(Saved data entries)
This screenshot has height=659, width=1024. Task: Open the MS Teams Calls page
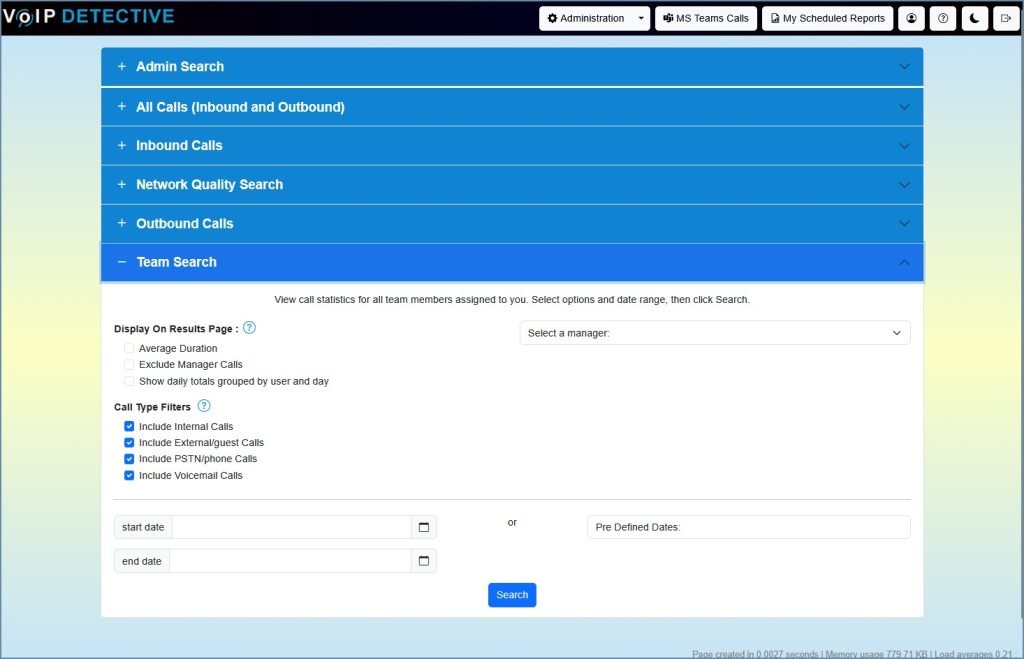pyautogui.click(x=706, y=18)
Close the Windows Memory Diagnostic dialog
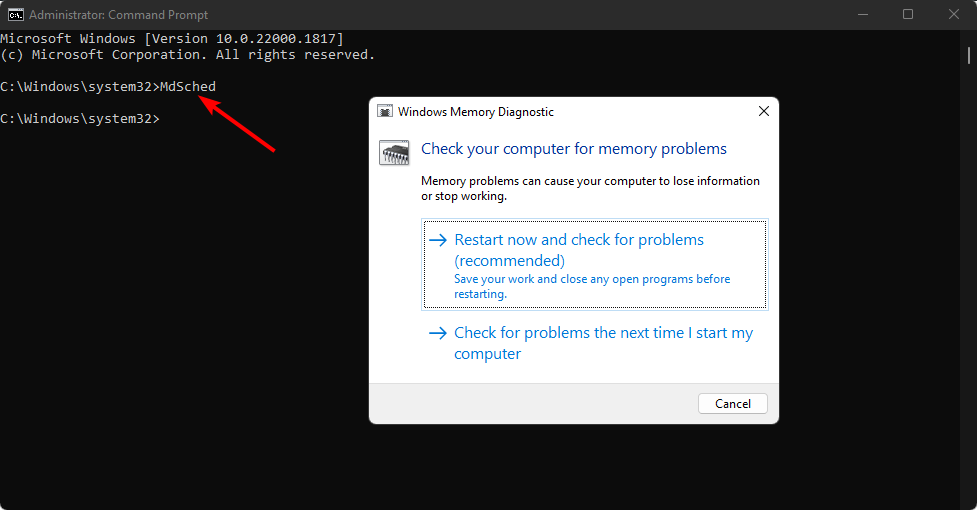 pyautogui.click(x=763, y=111)
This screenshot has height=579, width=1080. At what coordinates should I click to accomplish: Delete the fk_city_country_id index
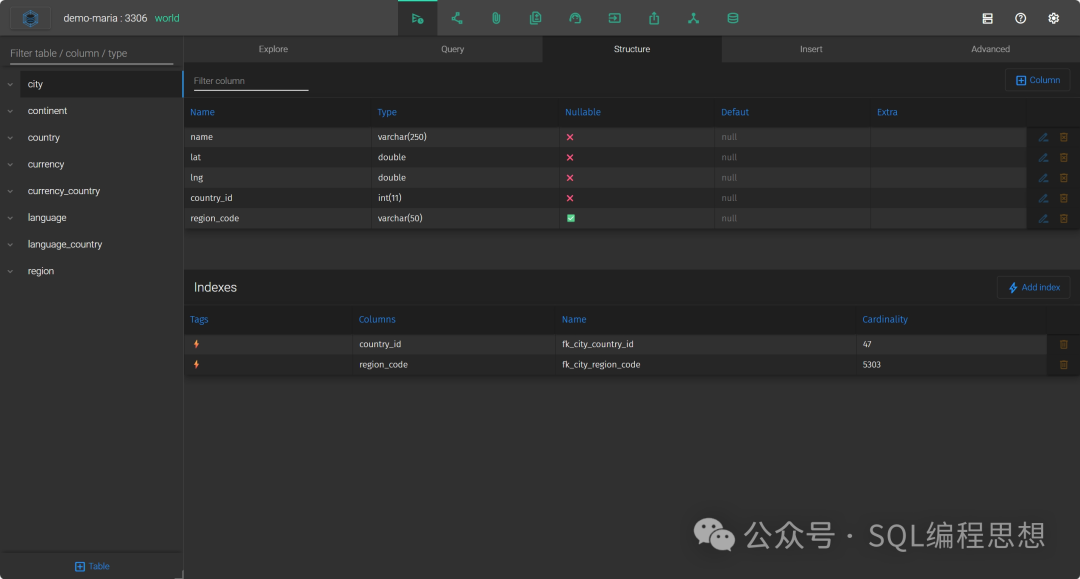[1063, 344]
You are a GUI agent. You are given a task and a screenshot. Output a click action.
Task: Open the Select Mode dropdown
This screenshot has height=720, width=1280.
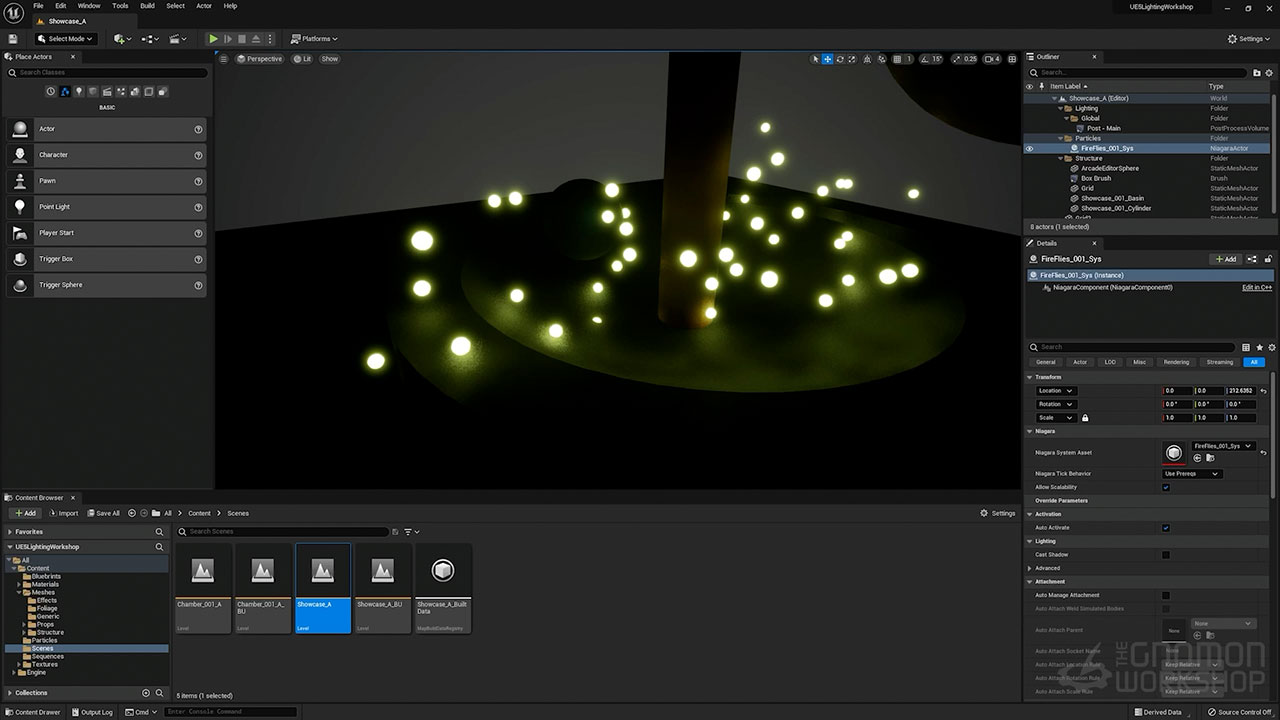[x=66, y=39]
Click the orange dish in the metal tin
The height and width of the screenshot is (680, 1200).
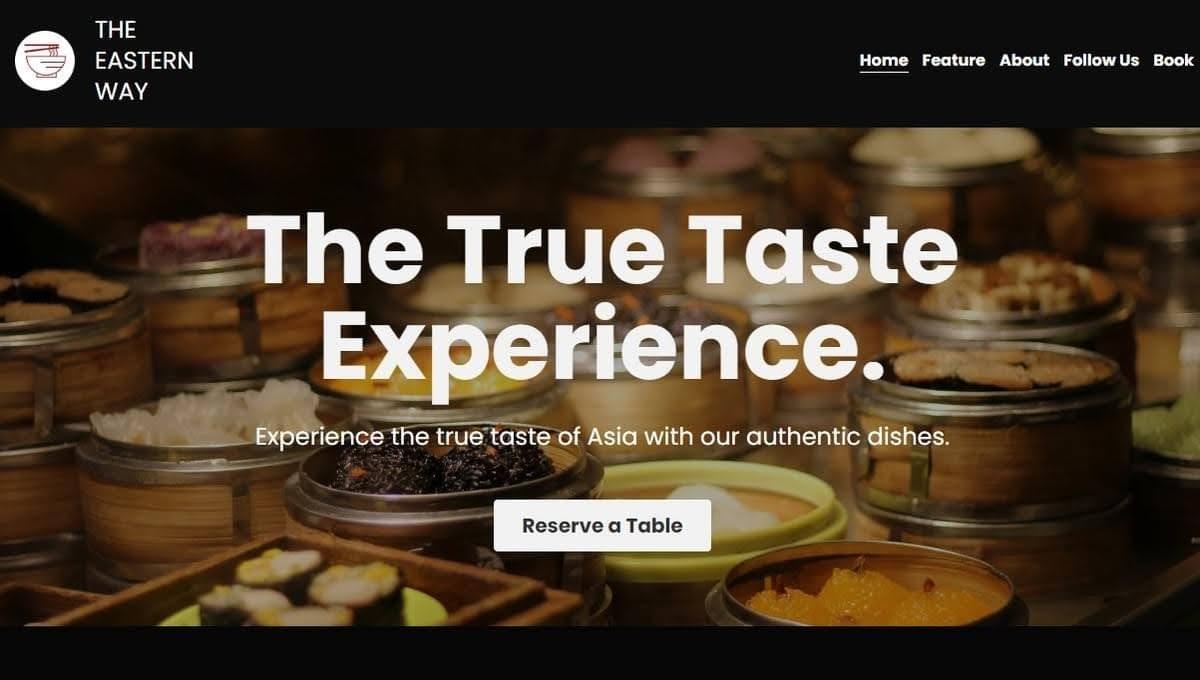pos(866,594)
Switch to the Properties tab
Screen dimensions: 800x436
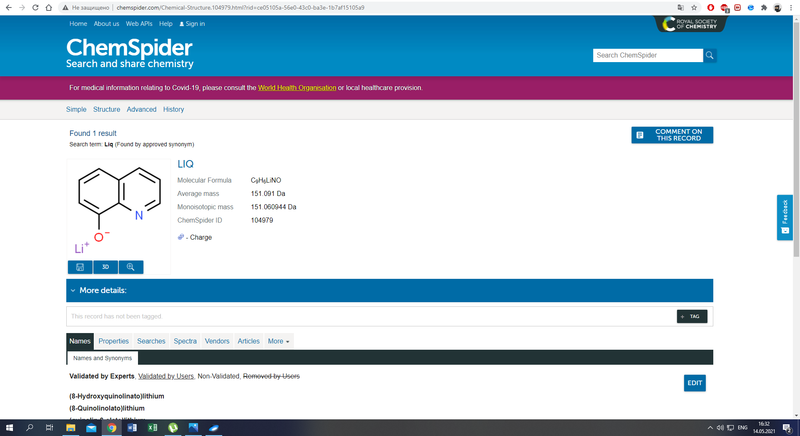(113, 341)
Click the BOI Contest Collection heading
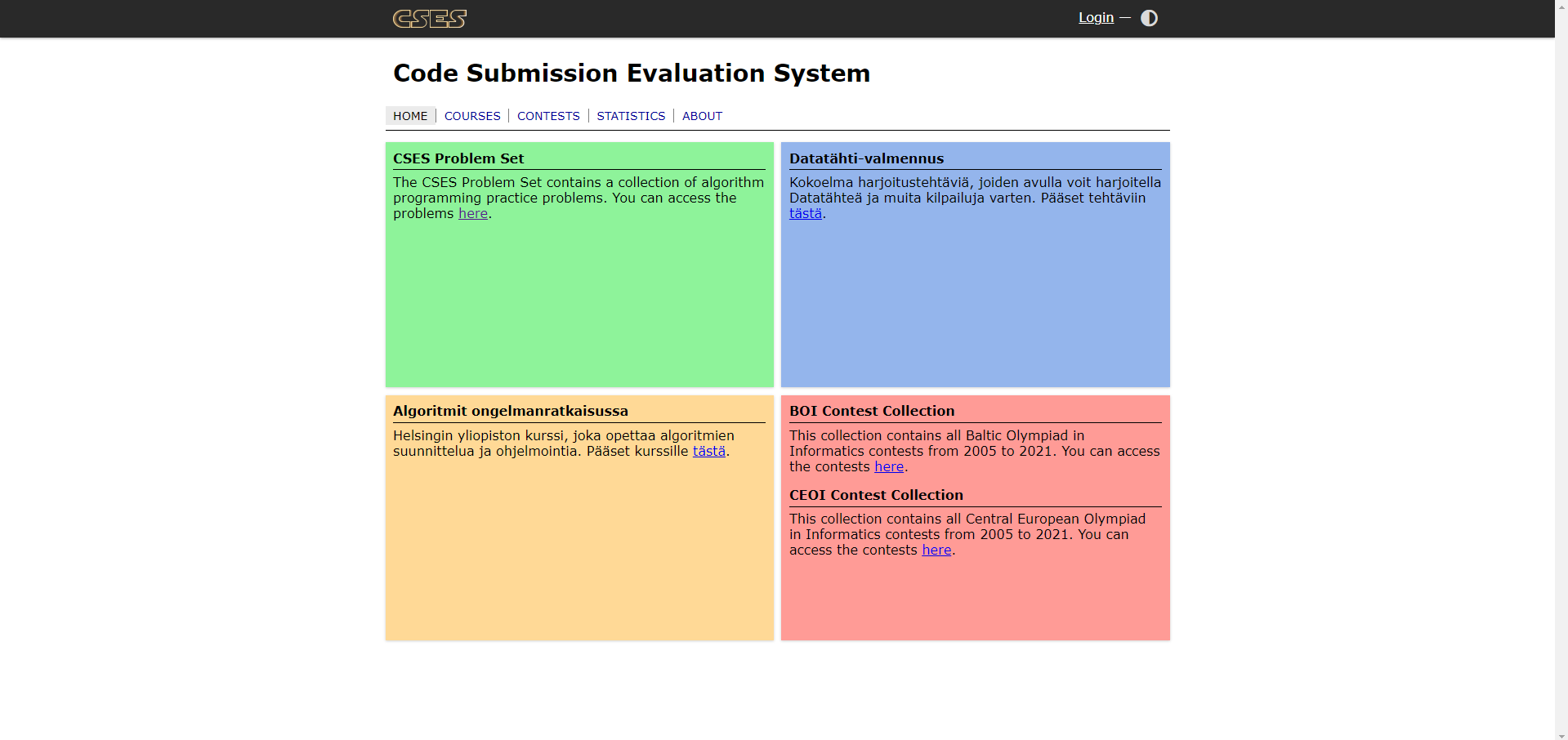The width and height of the screenshot is (1568, 740). [x=871, y=411]
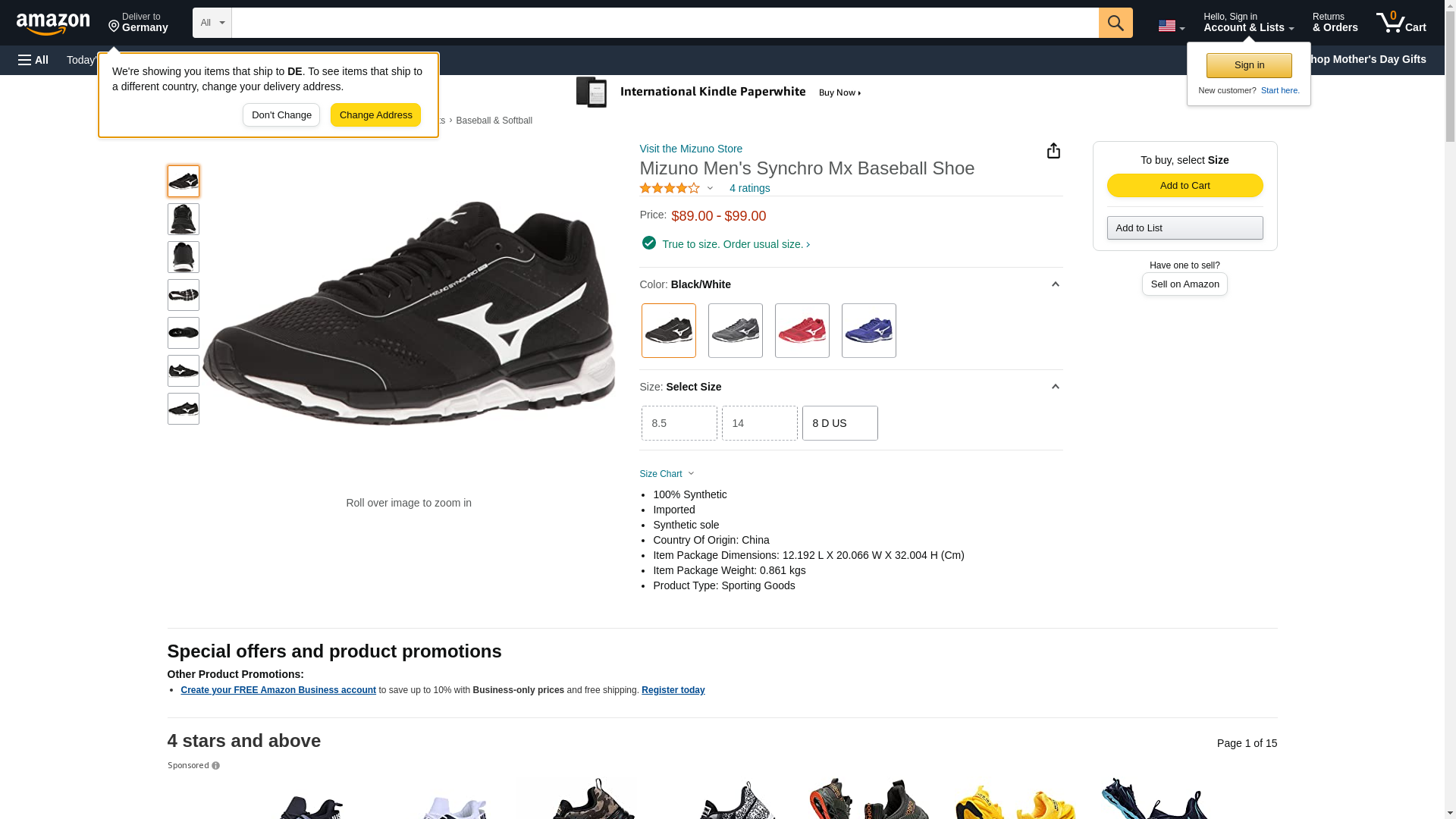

> Task to complete
Copy exactly the lines from the one containing "This screenshot has height=720, width=1280." through the last line of the records above, including both, and omit every picture.

> Solution to this exercise
This screenshot has height=720, width=1280.
[x=66, y=39]
Click the orange dish in the metal tin
The height and width of the screenshot is (680, 1200).
pos(866,594)
Switch to the Properties tab
Screen dimensions: 800x436
(113, 341)
Click the BOI Contest Collection heading
The width and height of the screenshot is (1568, 740). [x=871, y=411]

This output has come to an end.